“Well, well, well”
I hear you say.
“It’s that bloody Ambulance bloke. I remember he used to write regular updates on his day-to-day life on a frontline Ambulance. I’d almost forgotten he existed.”
AHA! I have returned with an apology. It’s been a very long time since my last post but life has been very busy!
I went and got myself married, started my final section of studying for my degree in Paramedic Sciences and re-joined a band I was in many many years ago. I know it doesn’t sound that busy, but trust me, it is!
Anyway straight back into it, eh?!
On the subject of apologies, I did start a post I never finished which was along the lines of this:
On the ambulance, we carry a fairly limited range of pain relief, from Paracetamol tablets, to strong IV Morphine with basically only Entonox (gas & air) in between.
To enable us to give the strong pain relief, we need to get IV access with a cannula. This gives us access directly to a patient’s veins to give morphine or paracetamol in the form of a drip. But what if we can’t get access?
I was working in the city with a different crew mate. As soon as we booked onto the vehicles, the radio goes off:
“Morning chaps, sorry to be so prompt this morning. We have an outstanding call for a concern for welfare.”
“Roger, all received, on our way.”
On go the blue lights, no need for sirens at 0630, there’s no traffic about.
We quickly arrived to find a gathering of people, most in dressing gowns but all with bed hair!
It turns out the neighbour had got up for work and head shouting from the elderly lady next door. He went round but couldn’t get. He heard her shout that she was on the floor so called 999. They had also called the lady’s daughter who had a spare key.
We shouted through the letterbox to reassure her we were there and within a short time, her daughter arrived.
She unlocked the door and we walked in. It wasn’t pretty. The poor lady (who slept downstairs) had got up in the night and fallen forwards. She had scuffed her face down the wall as she fell. She’d landed face down and was unable to get up our to pain in her hip as well as general poor mobility and low strength. And there she stayed, for almost 4 hours until her neighbour heard her calling out for help.
We set to work. Quick ABC assessment revealed nothing immediately life threatening. Then we were concerned about a possible next injury as she’d hit her head. She had no central neck pain reducing the likelihood of a broken neck. We then assessed all the bones top-to-toe.
“Surely, just help the poor lady up” I hear you say. It’s certainly what we hear a lot, but if she’s broken a leg and can’t feel any pain due to nerve damage, then the bone pokes through the skin as we move her, that could prove fatal. So we methodically check top-to-toe.

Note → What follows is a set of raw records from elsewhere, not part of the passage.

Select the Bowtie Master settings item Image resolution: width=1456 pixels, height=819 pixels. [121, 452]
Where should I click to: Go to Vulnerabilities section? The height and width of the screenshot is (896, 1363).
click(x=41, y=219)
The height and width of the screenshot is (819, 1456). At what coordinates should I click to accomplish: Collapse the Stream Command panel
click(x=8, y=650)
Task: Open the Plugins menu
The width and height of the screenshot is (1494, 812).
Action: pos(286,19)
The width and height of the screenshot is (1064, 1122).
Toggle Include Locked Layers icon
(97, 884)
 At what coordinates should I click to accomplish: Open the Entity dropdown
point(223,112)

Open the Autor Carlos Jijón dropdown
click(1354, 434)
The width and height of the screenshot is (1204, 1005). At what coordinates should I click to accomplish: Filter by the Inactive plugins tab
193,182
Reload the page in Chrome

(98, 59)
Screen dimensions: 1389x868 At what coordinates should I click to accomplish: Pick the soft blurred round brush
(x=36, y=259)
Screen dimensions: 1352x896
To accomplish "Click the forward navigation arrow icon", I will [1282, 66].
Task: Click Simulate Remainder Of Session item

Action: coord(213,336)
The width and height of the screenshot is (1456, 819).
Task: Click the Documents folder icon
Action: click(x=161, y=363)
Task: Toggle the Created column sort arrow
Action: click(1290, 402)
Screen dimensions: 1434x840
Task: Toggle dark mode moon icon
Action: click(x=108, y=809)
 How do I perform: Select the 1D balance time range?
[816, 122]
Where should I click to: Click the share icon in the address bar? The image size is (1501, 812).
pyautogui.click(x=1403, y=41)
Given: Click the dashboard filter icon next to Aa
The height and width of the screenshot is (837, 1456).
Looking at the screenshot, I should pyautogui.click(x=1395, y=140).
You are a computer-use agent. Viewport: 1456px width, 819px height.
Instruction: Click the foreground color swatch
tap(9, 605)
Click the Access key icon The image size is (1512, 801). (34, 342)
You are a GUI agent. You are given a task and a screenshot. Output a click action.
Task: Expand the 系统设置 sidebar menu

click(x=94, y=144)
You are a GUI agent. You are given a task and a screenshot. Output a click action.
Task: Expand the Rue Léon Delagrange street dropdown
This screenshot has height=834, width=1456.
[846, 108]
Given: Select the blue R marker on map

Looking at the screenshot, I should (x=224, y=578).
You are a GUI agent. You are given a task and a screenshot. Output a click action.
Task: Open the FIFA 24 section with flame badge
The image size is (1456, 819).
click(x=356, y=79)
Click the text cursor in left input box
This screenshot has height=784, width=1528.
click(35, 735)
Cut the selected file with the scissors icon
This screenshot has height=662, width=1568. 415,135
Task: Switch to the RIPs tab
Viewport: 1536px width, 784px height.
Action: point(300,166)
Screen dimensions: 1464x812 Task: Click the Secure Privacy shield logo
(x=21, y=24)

Her injuries were some nasty facial skin tears, a laceration to her shoulder, a broken left wrist and a probable broken left hip. Unsurprisingly, she was in a lot of pain. We knew that before we moved her, we needed to try to get her pain under control. The best way to do so was with IV drugs.
This is where we got into trouble. My crew mate tried several times to get access, but her veins were so small that he couldn’t find one, when he did find one they just collapsed as soon as he touched them with the needle. While he attempted that, I made a plan to get us out of the house. It involved a second crew and moving most of the furniture into the garden. The plan would be to scoop her, carry her back into her bedroom, onto a vacuum mattress – which has hundreds of polystyrene balls in and we suck the air out of it to cocoon the person safely in – carry her through the house, up the front steps and to the stretcher on the pavement.
But, try and try as well did (the 4 of us) we couldn’t get any IV access. We decided to give her Oramorph (morphine drink) but it’s not as fast acting. We had to roll her onto her back before we could do anything.
We knew it would hurt, and so did she. When she was ready, and as quickly and smoothly as possible, we rolled her. She screamed and all we could to was apologise.
We were sorry that this had happened to her. We were sorry that nobody heard her shouting for 4 hours, we were sorry we couldn’t get into the house for a while and we were sorry we couldn’t get her pain under control before we moved her.
The rest of the plan worked like a dream. We dressed her wounds and drove her to A&E with the daughter.
My crew mate and I spoke about the job afterwards and both agreed that it is horrible when you can’t do what you think is best for a patient. It’s our job to ease pain, but when you can’t do that, you feel a little bit worthless. It may sound silly to you, but it’s true.
We returned to A&E an hour later with another patient and asked how she was doing. An x-ray confirmed a broken wrist and broken hip, but she was comfortable. We popped our head round the curtain and she was led there smiling. “Thank you both so much for helping me” she said.